Outline Degree of protectionism as an influence on trade balances

A
  • Protectionism is the act of guarding a country’s industries from foreign competition. It can take the form of tariffs, quotas, regulation or embargoes.
  • If the UK employed several protectionist measures, then the trade deficit will reduce. This is because the UK will be importing less due to tariffs and quotas on imports to the UK.
  • However, since protectionism leads to retaliation, exports might decrease too, which undoes the effect of reduced imports.
43
Q

Outline Non-price factors as an influence on trade balances

A

The competitiveness of a country’s goods and services, which is influenced by supply-side policies, impacts how many exports the country has.
o A country can become more competitive by being innovative, having higher quality goods and services, operating in a niche market, having lower labour costs, being more productive or by having better infrastructure. These increase exports.
o Moreover, trade deals and being part of trading blocs can influence how much a country exports. This either opens up a country to, or closes a country from, significant export opportunities.

44
Q

Give a supporting diagrams and outline factors influencing short run AS

A

The SRAS curve shifts when there are changes in the conditions of supply.The price level and production costs are the main determinants of SRAS.

The cost of employment might change, e.g. wages, taxes, and labour productivity. If costs increase, supply will shift inwards from SRAS1 to SRAS3.
* The cost of other inputs e.g. raw materials, commodity prices, and the exchange rate if products are imported. A stronger currency reduces the price of imports, so imported products will be cheaper. This would shift the AS curve outwards, from SRAS1 to SRAS2.
* Government regulation or intervention, such as environmental laws or green taxes and business regulation. Business regulation is sometimes called ‘red tape’.
* There could be a net outward migration of workers, which causes a ‘brain drain’ on the domestic economy, as skilled workers move elsewhere.
* If there is a fall in business capital spending, supply will fall.

45
Q

Outline factors influencing long run AS

A

The LRAS curve is influenced by changes which affect the quantity or quality of the factors of production. This is equivalent to shifting the PPF curve i.e. when the economy is operating at full capacity.

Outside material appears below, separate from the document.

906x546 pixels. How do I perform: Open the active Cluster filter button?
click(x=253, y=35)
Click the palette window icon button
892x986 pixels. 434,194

  • Changes in relative productivity: A more productive labour and capital input will produce a larger quantity of output with the same quantity of input.
  • Changes in education and skills: This improves the quality of human capital, so it is more productive and more able to produce a wider variety of goods and services.
  • Changes in government regulations: Government regulation could limit how productive and efficient a firm can be if it is excessive. This is sometimes referred to as ‘red-tape’.
  • Demographic changes and migration: If there is net inward migration and the majority of the population is of working age, the size of the labour force is going to be significant, which means the economy can increase its output.
  • Competition policy: A more competitive market encourages firms to be more efficient and more
    productive, so they are not competed out of business. Governments can use effective competition policy to stimulate this in the economy.
46
Q

Give an example and outline the Keynesian AS curve

A

The Keynesian view suggests that the price level in the economy is fixed until resources are fully employed. The horizontal section shows the output and price level when resources are not fully employed; there is spare capacity in the economy.
The vertical section is when resources are fully employed.
Over the spare capacity section, output can be increased (AD1 to AD2) without affecting the price level (stays at P1). In other words, output changes are not inflationary.
Once resources are fully employed, an increase in output (AD3 to AD4) will be inflationary (price level increases from P2 to P3).